Emory Healthcare, Inc.

The Emory Clinic, Inc.

Principals of the Individual Defendants 1-5

Abrar Chaudhry, MD

Ryan A. Marten, MD

Bryan Lee Mays, RN

Charice Jordan, PA-C

Mahmoud Obideen, MD

John/Jane Doe 1-4,

                        Defendants

 

 

Civil Action

 

File No. 19 A 77517

 

HON. ALVIN WONG

 

Certificate of Service

            I hereby certify that I have served a copy of the within and foregoing PLAINTIFF’S THIRD AMENDED COMPLAINT upon all parties to this proceeding by electronically filing the same with the Clerk of Court using Odyssey eFileGA which will send electronic notification to counsel of record as follows: 

David Ladner, Esq.

Alan Payne, Esq.

Bendin Sumrall & Ladner, LLC

One Midtown Plaza, Suite 800

1360 Peachtree Street NE

Atlanta, GA 30309

 

November 18, 2021

BELL LAW FIRM

 

 

 

/s/ Lloyd N. Bell                             

Lloyd N. Bell

Georgia Bar No. 048800

 

1201 Peachtree St., NE, Suite 200

Atlanta, GA 30361

404-249-6768(tel)

Bell@Belllawfirm.com

 

 


[1] This is actually the second amendment to the complaint in this case, not the third. On December 22, 2020, we filed the first amendment to the original complaint. We erroneously labeled that as the “Second Amended Complaint.” We have named the present document as the “Third Amended Complaint,” in order to avoid two similarly named but distinct documents.

[2] See OCGA 9-11-9.1(a) and (g). See also Gillis v. Goodgame, 262 Ga. 117 (1992): “[T]he affidavit requirements of § 9-11-9.1 apply only to those professions recognized under Georgia law in [statutes]; Upson County Hospital v.

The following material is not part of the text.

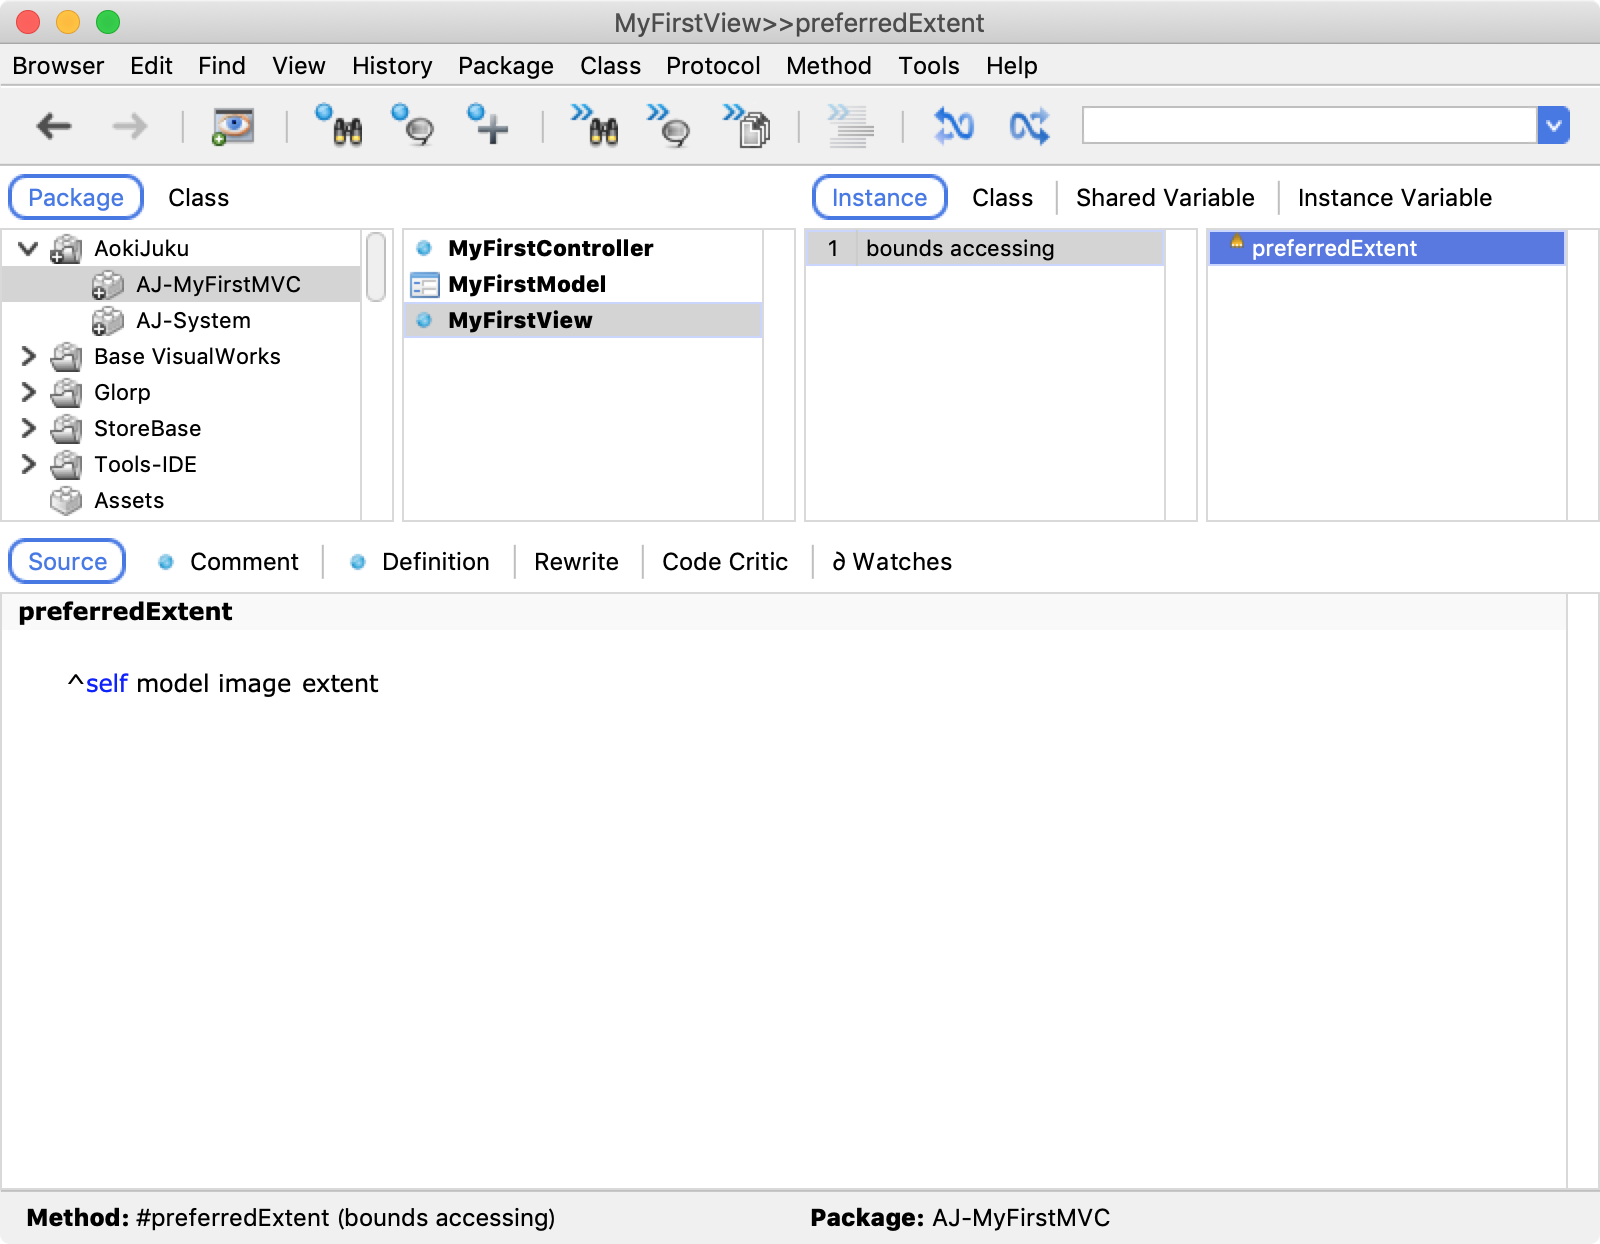Viewport: 1600px width, 1244px height.
Task: Switch the left pane to Class view
Action: [198, 198]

Head, 246 Ga. App. 386 (2000): “To the extent that the hospital agents or employees are not ‘professionals,’ as defined [by statute], the affidavit requirements of OCGA § 9-11-9.1 do not apply. Thus, [plaintiff] may maintain her action against the hospital with regard to the negligence of any nonprofessionals.”

[3] See Creel v. Cotton States, 260 Ga. 499 (1990): “[T]here are instances in which actions performed by or under the supervision of a professional are nevertheless not professional acts constituting professional malpractice, but, rather, are acts of simple negligence which would not require proof by expert evidence.”; Upson County Hospital v. Head, 246 Ga. App. 386 (2000): “[T]o the extent that any acts of negligence by professionals do not involve professional malpractice and are merely clerical, administrative, or routine, [plaintiff] was not required to file a 9.1 expert affidavit to maintain her claim.”

[4] Lowndes County Health Services, v. Copeland, 352 Ga. App. 233, 239 (2019).

[5] Jenkins County Hospital Authority v. Landrum, 206 Ga. App. 753, 753 (1992).

[6] Smith v. North Fulton Medical Center, 200 Ga. App. 464, 466 (1991).

[7] Dent v. Memorial Hospital, 270 Ga. 316, 316-18 (1998).

[8] Buchbinder, Sharon B. and Shanks, Nancy H., Introduction to Health Care Management, Second Edition, Jones & Bartlett Learning, LLC, 2012, at Chapter 7.